Buchanan v. Warley, 245 U.S. 60 (1917), is a case in which the Supreme Court of the United States addressed civil government-instituted racial segregation in residential areas. The Court held unanimously that a Louisville, Kentucky, city ordinance prohibiting the sale of real property to blacks in white-majority neighborhoods or buildings and vice versa violated the Fourteenth Amendment's prohibition against denying property rights without due process of law. The ruling of the Kentucky Court of Appeals was thus reversed.

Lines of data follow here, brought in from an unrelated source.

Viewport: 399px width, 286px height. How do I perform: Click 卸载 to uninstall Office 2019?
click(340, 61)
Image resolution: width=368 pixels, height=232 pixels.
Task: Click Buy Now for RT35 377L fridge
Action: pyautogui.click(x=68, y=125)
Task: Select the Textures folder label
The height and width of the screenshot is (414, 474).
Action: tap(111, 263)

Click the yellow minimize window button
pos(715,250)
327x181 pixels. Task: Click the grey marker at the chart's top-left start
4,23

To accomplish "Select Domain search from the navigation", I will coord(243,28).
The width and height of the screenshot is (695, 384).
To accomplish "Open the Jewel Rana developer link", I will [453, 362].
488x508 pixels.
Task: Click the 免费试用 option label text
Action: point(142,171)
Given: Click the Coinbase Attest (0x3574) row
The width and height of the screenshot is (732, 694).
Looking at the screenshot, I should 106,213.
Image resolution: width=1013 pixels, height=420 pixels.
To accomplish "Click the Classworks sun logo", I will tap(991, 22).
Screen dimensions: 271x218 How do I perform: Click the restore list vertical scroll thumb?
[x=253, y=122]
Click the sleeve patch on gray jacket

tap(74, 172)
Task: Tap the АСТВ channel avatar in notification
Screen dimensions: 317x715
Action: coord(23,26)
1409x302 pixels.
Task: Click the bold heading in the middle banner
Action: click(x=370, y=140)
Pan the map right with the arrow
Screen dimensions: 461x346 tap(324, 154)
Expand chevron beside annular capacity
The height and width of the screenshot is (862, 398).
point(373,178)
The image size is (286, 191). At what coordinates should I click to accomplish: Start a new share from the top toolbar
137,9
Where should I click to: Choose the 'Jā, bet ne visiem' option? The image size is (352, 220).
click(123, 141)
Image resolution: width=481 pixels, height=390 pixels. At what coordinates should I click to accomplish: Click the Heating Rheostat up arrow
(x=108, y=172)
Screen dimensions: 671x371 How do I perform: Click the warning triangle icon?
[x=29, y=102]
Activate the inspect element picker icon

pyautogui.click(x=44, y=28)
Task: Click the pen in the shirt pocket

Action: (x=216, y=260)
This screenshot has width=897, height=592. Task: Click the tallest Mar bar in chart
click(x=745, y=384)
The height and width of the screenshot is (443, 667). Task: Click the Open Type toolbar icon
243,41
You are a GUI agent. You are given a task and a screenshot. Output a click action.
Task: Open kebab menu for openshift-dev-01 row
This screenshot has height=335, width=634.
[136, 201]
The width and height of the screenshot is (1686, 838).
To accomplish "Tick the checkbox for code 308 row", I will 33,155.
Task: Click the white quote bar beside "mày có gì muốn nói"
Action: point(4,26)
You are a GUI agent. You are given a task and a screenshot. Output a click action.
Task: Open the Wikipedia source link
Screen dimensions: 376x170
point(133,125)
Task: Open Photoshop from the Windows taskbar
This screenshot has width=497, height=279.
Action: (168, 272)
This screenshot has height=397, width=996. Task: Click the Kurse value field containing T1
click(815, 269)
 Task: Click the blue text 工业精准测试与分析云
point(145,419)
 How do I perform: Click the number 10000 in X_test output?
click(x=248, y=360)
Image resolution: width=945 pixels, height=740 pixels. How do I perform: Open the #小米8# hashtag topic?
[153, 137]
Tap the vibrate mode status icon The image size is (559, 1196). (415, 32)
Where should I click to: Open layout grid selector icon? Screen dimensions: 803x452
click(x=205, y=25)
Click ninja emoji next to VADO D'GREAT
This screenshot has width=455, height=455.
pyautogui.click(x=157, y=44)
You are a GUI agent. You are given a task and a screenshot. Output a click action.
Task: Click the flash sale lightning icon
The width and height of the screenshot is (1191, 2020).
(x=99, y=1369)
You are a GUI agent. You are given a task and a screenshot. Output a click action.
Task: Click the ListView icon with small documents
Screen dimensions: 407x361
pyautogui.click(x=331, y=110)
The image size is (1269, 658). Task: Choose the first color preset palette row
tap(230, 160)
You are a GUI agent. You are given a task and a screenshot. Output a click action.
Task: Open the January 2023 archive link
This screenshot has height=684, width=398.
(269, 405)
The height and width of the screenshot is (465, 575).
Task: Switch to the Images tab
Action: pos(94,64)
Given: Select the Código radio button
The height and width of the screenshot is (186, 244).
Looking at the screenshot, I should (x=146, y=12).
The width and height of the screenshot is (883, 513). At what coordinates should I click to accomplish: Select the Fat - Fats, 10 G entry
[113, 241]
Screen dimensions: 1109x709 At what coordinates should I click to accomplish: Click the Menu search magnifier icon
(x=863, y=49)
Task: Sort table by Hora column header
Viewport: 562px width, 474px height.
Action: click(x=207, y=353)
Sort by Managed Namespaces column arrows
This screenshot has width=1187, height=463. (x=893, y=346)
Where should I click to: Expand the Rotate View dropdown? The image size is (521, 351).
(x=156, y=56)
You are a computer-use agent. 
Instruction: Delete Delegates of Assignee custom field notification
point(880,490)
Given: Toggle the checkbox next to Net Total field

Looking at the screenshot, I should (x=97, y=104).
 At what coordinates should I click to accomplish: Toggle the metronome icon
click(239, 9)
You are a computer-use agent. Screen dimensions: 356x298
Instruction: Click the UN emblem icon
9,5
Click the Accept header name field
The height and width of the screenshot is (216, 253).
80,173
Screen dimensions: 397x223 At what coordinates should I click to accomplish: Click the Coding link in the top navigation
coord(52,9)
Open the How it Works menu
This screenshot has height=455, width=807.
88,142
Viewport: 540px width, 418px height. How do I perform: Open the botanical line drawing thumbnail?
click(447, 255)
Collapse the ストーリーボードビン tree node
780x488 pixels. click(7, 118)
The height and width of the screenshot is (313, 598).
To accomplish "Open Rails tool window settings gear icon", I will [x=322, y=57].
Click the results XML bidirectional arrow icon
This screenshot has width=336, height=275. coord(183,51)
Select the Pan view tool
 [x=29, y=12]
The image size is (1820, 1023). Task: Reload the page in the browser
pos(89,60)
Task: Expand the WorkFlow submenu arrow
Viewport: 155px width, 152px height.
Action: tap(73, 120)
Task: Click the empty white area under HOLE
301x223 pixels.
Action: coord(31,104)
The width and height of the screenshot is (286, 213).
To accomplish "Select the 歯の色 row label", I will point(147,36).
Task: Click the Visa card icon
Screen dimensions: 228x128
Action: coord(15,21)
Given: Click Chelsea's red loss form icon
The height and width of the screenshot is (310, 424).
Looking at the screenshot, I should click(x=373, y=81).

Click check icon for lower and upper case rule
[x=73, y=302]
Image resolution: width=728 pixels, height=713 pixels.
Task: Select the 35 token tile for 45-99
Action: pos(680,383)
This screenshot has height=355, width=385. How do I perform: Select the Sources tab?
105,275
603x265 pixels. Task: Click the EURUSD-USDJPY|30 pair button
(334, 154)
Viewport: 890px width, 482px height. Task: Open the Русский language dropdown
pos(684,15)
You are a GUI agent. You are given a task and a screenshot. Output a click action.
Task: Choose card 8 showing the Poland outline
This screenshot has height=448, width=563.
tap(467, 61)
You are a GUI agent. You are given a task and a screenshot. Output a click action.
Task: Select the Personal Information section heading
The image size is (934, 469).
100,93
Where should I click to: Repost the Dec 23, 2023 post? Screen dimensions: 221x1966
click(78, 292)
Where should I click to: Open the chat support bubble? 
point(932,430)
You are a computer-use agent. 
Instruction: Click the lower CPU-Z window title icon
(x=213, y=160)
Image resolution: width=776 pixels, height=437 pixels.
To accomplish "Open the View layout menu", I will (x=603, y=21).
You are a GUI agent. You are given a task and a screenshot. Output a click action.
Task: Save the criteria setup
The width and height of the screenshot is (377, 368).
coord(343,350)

Previous state court rulings had overturned racial zoning ordinances on grounds of the "takings clause" because of their failures to grandfather land that had been owned before enactment. The Court, in Buchanan, ruled that the motive for the Louisville ordinance—separation of races for purported reasons—was an inappropriate exercise of police power, and its insufficient purpose also made it unconstitutional.

==Background==
The city of Louisville had an ordinance that forbade any black person to own or occupy any buildings in an area in which a greater number of white persons resided, and vice versa. In 1915, William Warley, the prospective black buyer and an attorney for the National Association for the Advancement of Colored People (NAACP), made an offer to Charles H. Buchanan for his property in a predominantly white neighborhood.

He based his offer on the following condition:
It is understood that I am purchasing the above property for the purpose of having erected thereon a house which I propose to make my residence, and it is a distinct part of this agreement that I shall not be required to accept a deed to the above property or to pay for said property unless I have the right under the laws of the State of Kentucky and the City of Louisville to occupy said property as a residence.

Buchanan, a white man, accepted the offer. When Warley did not complete the transaction, Buchanan brought an action in the Chancery Court of Louisville to force him to complete the purchase. Warley argued that Louisville's ordinance prevented him from occupying the property, so it was of less value to him. Buchanan sued on the grounds that the ordinance was unconstitutional, and he should receive full payment.

==Decision==
The Supreme Court unanimously agreed with Buchanan:
"The effect of the ordinance under consideration was not merely to regulate a business or the like, but was to destroy the right of the individual to acquire, enjoy, and dispose of his property. Being of this character, it was void as being opposed to the due process clause of the constitution." Reversing the Appeals Court decision, the Supreme Court ruled that the ordinance surpassed the legitimate grounds of police power, as it interfered with individuals' rights of property. In addition, the court noted that the ordinance neither regulated the race of servants who might be employed in certain areas nor counted them as members of the household. The ruling did not address the right of owners or developers to restrict housing based on private agreements, meaning private housing restrictions against race were legally enforceable.

Justice Holmes wrote a draft opinion which suggested the case was "manufactured" by the seller and buyer. He withdrew the dissent and voted with the majority.